Table 1. Change of evaluation with dataset size (batch_size = 1000)

As can be seen from the results in Table 1, as the scale of the data set increases, the number of regions obtained by dividing the map by the location division module has increased significantly, and the relative proportion of the growth rate is far faster than the growth rate of the scale of the data set, resulting in that the signal-to-noise ratio averaged in each area is reduced. With the increase in the size of the data set, the KL divergence indicator showed a significant increase, but the top-k accuracy rate remained almost unchanged. The reason for this result is that the KL divergence represents the accuracy of the collection results of all regions, and the top-K accuracy represents the accuracy of the collection results of high-frequency sub-regions, so the latter itself is less affected by noise.

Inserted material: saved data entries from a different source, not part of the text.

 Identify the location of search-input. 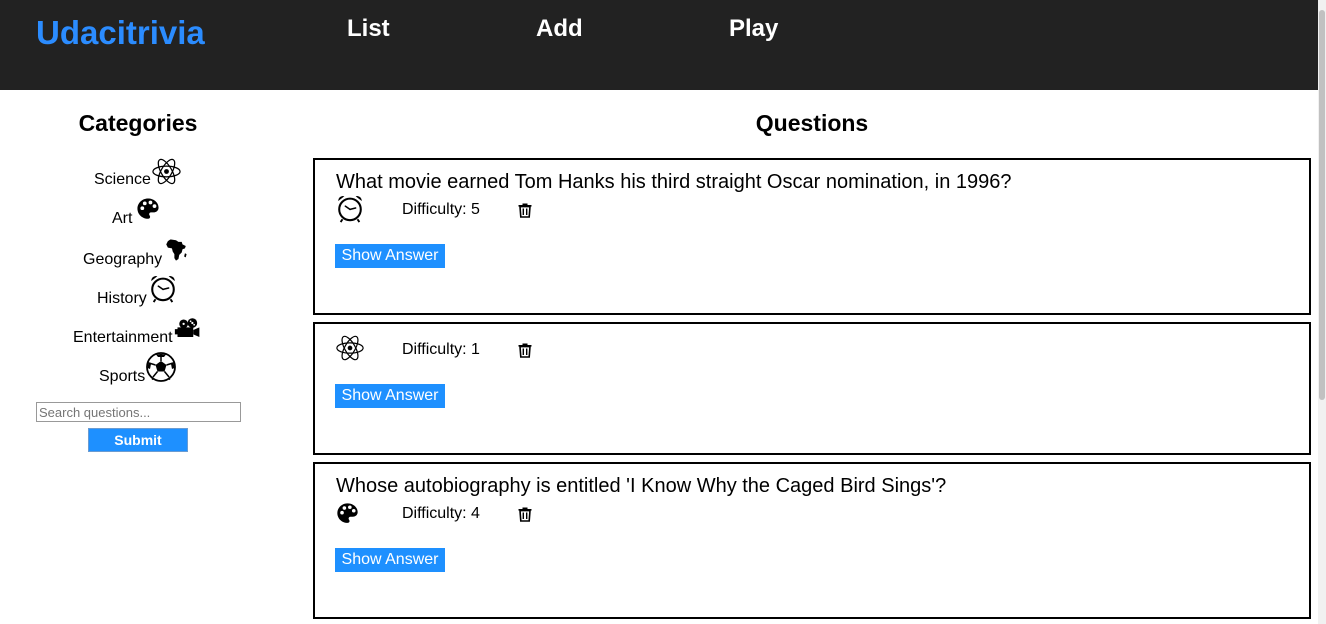
(138, 412).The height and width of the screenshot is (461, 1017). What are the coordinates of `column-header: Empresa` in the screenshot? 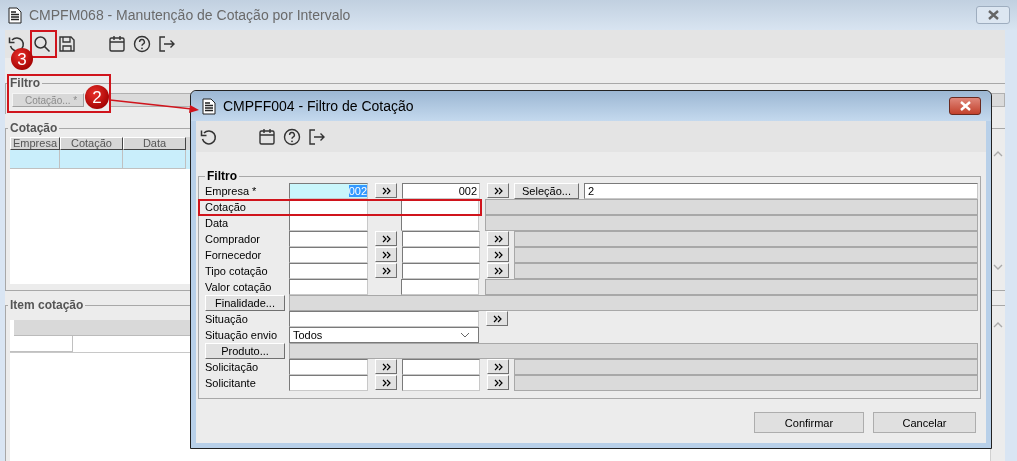 It's located at (35, 144).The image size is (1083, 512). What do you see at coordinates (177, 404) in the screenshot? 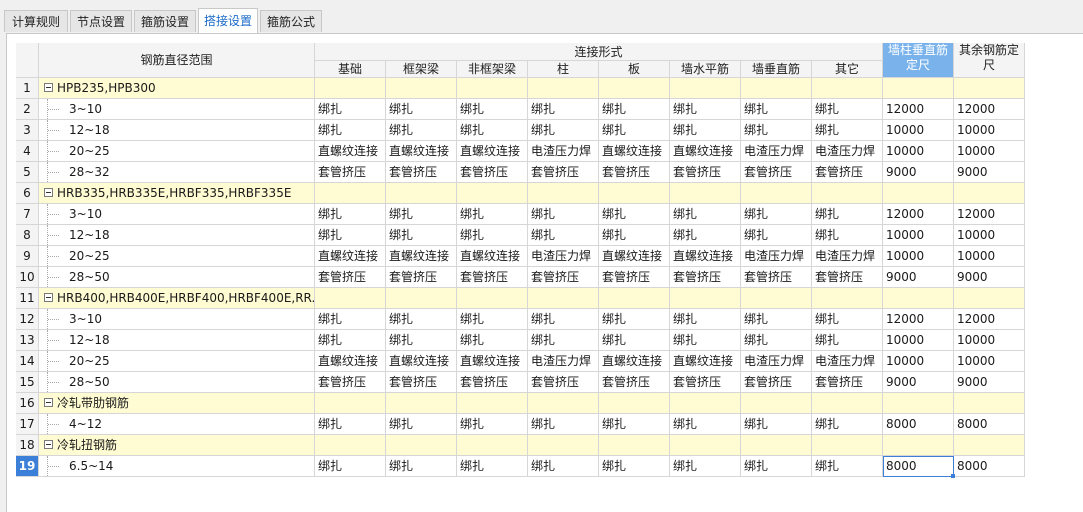
I see `group-row-label: 冷轧带肋钢筋` at bounding box center [177, 404].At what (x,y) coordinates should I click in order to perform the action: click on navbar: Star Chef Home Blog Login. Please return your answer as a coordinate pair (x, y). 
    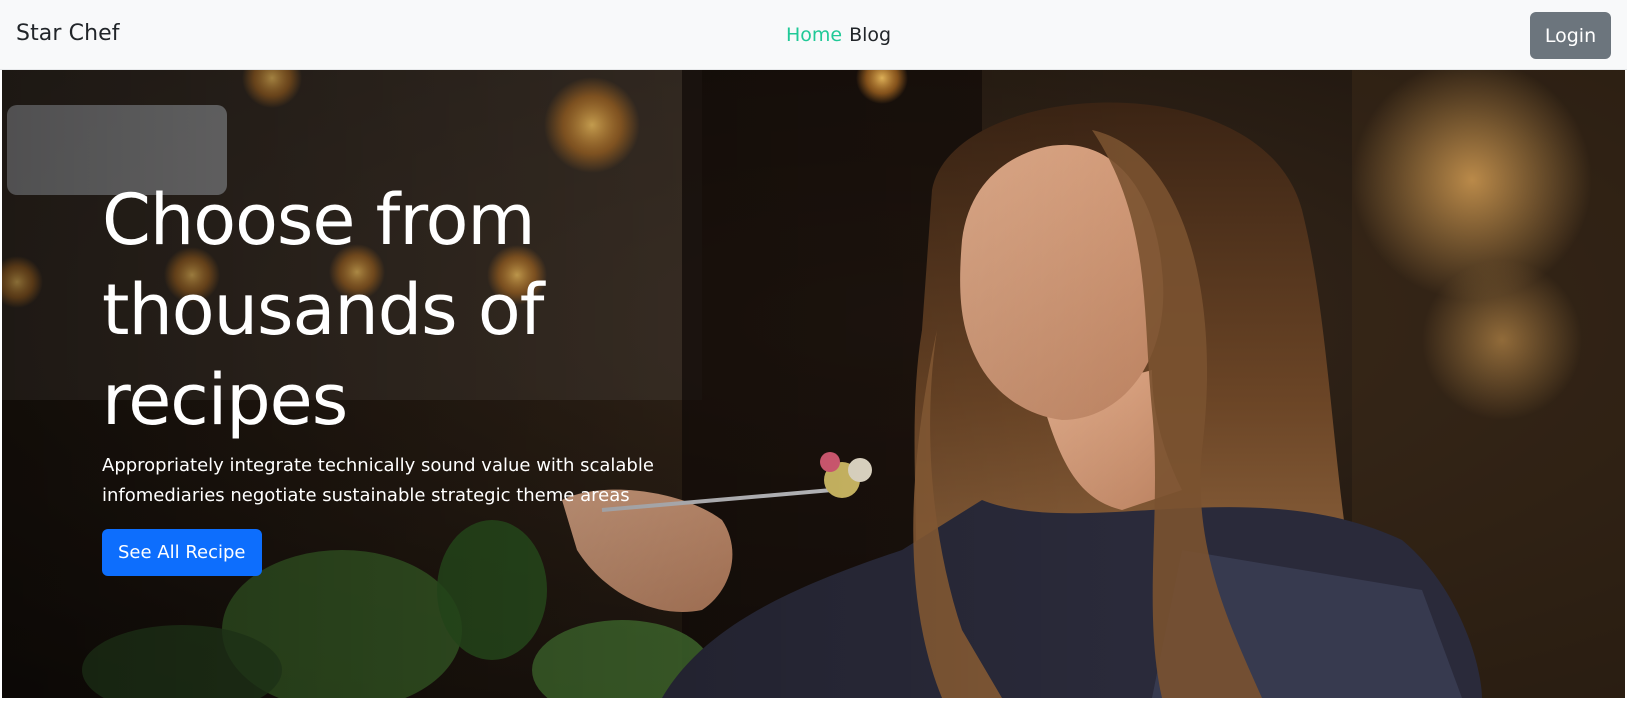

In summary, it can be concluded that if the goal of collecting data only considers high-frequency attributes, the system can achieve high-precision collection results without special settings; if the data to be collected needs to consider the frequency of all attributes, we need to adjust the size of batch_size according to the size of the user set to be collected, so that the number of regions divided by the geographic location division module increases in proportion to the size of the data set, so as to ensure the relative stability of the signal-to-noise ratio.

6 Conclusion

In this paper, we explain the necessity of privately collecting user locations from the perspective of users and service providers, and then divides the private collection method into a location division module and a location density collection module, and explains functions and principles of the two modules. Finally, the utility and accuracy of the method are tested using the Brinkhoff trajectory generator and the Portugal taxi trajectory data set. The results shows that out method could achieve better utility than the best method known so far.